Visions of Mana Review – Enorm charmant

Begint sterk en speelt bijzonder lekker.Toen ik in 2020 mijn review van de remake van Trials of Mana afsloot, schreef ik: “weinig reeksen verdienen een moderne voortzetting (inclusief verhaal en ronde personages) meer dan de Mana-reeks”. Met Visions of Mana levert Square Enix precies dat. Wat ik daar bij had moeten specificeren, was dat het verhaal ook goed geschreven of op z’n minst coherent moest zijn.

featured-image

Toen ik in 2020 mijn review van de remake van Trials of Mana afsloot , schreef ik: “weinig reeksen verdienen een moderne voortzetting (inclusief verhaal en ronde personages) meer dan de Mana-reeks”. Met Visions of Mana levert Square Enix precies dat. Wat ik daar bij had moeten specificeren, was dat het verhaal ook goed geschreven of op z’n minst coherent moest zijn.

Visions of Mana speelt, net als Trials of Mana, uitstekend. Het speelt zelfs zo fijn dat het lastig is om je controller neer te leggen. Helaas is het verhaal, dat weliswaar complexer en meer aanwezig is dan dat van eerdere games, zo dom geschreven dat het afbreuk doet aan de rest van de ervaring.



Gek genoeg begint de plot van Vision of Mana erg sterk. Je speelt hier Val: een zogenaamde soul guard die de taak heeft een gezelschap van menselijke offers naar de heilige manaboom te brengen. Eenmaal daar zouden zij zich voor de alwetende managodin moeten neerleggen.

Alle acht grote vestigingen in de wereld zijn namelijk gezegend door een specifiek element als water, vuur, licht of duisternis - maar daar staat wel iets tegenover. De elementals, schattige kleine belichamingen van die elementen, benoemen elke vier jaar een dorpeling die vervolgens als ‘alm’ zijn of haar ziel mag opofferen. Het bovenstaande klinkt grimmig, maar vrijwel niemand in de game ervaart het zo.

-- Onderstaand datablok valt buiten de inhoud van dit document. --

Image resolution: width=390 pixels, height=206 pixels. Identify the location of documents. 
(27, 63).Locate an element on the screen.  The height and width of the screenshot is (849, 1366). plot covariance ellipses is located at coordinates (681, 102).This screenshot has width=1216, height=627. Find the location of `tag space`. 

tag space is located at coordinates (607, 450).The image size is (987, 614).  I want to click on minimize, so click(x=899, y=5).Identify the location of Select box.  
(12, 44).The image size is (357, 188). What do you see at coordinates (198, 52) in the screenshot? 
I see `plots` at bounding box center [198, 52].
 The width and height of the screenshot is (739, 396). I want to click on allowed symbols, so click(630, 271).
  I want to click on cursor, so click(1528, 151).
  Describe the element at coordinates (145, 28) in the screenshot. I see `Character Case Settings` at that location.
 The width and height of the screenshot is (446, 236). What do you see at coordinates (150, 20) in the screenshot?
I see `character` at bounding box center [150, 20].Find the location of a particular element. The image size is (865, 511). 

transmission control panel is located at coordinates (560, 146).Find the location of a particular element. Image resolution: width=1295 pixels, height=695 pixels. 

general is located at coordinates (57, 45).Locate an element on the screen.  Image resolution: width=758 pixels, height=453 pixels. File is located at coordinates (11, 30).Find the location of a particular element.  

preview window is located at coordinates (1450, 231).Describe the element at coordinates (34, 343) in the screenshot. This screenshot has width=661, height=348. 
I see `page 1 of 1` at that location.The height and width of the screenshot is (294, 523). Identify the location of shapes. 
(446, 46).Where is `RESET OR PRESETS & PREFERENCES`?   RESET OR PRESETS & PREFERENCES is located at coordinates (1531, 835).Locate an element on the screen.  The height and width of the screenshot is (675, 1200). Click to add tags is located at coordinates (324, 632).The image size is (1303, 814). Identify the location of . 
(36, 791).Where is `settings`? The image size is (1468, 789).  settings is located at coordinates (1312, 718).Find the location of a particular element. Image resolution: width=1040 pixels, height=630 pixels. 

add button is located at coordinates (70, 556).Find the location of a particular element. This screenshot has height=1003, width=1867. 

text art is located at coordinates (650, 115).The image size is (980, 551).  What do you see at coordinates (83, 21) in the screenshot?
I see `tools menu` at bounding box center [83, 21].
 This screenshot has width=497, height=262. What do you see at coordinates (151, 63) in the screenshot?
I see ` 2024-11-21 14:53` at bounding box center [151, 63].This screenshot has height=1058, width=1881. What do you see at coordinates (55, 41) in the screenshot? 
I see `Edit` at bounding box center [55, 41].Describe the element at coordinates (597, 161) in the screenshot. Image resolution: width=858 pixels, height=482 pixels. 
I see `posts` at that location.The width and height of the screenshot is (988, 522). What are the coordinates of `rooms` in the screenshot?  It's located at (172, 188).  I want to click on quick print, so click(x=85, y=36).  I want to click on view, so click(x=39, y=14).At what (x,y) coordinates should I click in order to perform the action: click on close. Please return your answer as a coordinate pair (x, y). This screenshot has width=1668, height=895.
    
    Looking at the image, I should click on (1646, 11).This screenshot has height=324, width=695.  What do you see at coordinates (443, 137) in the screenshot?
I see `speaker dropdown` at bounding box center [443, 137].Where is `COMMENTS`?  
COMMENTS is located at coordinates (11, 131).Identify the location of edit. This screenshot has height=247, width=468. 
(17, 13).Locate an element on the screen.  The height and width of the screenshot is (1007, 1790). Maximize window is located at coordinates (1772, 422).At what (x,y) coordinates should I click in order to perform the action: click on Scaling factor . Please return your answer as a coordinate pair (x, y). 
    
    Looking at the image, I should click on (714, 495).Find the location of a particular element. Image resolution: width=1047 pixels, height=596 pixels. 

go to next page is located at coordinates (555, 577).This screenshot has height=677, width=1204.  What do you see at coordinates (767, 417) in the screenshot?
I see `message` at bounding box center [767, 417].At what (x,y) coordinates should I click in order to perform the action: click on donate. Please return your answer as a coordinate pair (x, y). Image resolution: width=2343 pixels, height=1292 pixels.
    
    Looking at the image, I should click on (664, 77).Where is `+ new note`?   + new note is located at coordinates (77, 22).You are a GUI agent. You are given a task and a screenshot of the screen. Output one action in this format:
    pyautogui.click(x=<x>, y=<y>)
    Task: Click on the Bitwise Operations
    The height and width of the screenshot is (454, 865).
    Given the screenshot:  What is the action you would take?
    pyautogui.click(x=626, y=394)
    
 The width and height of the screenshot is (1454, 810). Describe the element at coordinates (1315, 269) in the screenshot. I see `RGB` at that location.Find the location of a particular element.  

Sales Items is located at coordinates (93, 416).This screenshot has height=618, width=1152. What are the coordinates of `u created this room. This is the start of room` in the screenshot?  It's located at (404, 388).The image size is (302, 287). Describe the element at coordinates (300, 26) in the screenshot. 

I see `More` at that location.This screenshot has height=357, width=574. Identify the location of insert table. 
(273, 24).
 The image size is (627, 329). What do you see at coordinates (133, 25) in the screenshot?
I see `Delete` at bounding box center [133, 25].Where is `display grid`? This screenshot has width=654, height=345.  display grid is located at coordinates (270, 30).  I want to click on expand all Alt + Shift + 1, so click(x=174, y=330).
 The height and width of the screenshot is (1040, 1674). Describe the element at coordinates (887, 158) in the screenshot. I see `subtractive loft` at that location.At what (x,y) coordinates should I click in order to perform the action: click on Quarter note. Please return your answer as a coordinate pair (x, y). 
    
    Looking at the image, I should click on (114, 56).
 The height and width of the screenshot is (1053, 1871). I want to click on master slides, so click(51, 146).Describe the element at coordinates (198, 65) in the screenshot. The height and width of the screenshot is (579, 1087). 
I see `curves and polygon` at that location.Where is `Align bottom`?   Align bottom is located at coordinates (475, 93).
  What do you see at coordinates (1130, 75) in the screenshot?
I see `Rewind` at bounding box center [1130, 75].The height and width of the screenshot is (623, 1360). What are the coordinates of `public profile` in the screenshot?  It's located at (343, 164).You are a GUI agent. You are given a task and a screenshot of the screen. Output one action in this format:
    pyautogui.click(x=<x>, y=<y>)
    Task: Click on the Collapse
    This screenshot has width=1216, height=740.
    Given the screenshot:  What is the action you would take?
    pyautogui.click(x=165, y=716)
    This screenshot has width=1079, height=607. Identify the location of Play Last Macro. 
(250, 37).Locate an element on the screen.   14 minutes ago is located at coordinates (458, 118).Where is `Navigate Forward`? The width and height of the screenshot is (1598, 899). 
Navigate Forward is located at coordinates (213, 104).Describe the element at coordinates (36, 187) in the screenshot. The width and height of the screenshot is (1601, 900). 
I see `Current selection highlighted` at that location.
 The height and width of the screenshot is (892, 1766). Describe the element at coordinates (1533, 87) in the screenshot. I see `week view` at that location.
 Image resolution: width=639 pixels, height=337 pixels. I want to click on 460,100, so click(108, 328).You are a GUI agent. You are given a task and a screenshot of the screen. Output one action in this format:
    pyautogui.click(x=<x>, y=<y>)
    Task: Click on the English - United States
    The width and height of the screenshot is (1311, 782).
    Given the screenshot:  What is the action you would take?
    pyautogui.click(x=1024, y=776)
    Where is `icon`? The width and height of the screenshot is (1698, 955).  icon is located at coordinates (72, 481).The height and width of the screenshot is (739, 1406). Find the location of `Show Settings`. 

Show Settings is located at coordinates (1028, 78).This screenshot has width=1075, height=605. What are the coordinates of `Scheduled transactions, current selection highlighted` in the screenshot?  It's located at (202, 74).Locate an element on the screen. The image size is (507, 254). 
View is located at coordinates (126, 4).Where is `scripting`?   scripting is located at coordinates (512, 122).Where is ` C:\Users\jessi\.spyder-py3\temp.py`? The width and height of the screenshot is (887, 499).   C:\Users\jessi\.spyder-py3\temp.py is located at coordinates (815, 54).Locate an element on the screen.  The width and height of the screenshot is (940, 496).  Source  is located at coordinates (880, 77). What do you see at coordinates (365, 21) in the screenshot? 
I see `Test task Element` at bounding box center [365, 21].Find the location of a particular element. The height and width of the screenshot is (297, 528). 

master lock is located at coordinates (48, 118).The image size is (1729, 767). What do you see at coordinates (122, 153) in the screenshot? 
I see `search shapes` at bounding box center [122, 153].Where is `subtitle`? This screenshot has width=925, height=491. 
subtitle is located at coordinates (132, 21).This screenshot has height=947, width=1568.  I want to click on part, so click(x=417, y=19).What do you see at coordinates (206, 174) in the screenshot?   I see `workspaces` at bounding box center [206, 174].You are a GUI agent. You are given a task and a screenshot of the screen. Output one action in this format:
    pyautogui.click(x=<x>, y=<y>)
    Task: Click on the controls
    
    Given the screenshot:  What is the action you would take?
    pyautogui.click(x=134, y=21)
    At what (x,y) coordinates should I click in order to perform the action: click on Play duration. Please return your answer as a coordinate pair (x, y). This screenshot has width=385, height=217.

Het wordt als een enorme eer gezien om jezelf op te mogen offeren. Op zich is dat een logisch cultureel fenomeen: door te doen alsof het iets moois is, kan men er gemakkelijker troost in vinden. Maar het offerfeest verloopt hier zonder ook maar enige angst, verdriet of dubbele gevoelens.

Er lijkt totaal geen behoefte aan troost. Zelfs de ouders van de offers zijn oprecht gelukkig om te horen dat hun kind voor ze mag sterven. “Hier is iets niet in de haak,” denk je als speler.

Het spel lijkt dit ook te bevestigen. Hier en daar, en vooral in de aangrijpende proloog, wordt duidelijk gemaakt dat het niet tof is om mensen waar je van houdt te verliezen. Daarbij is één van de alms dit jaar het vriendinnetje van Val.

Als hij de keuze krijgt om haar van haar lot te redden en samen oud te worden, is dat toch een no-brainer? Waarom is de wereld überhaupt zoals die is? Misschien is het helemaal niet nodig om onschuldige kinderen te laten sterven voor het geluk van anderen. De hoofdpersonen zijn hier echter nauwelijks mee bezig. Je speelt dus eigenlijk een gezelschap van gehersenspoelde fanaten: mensen die met een glimlach op hun gezicht bereid zijn zelfmoord te plegen voor het grotere goed.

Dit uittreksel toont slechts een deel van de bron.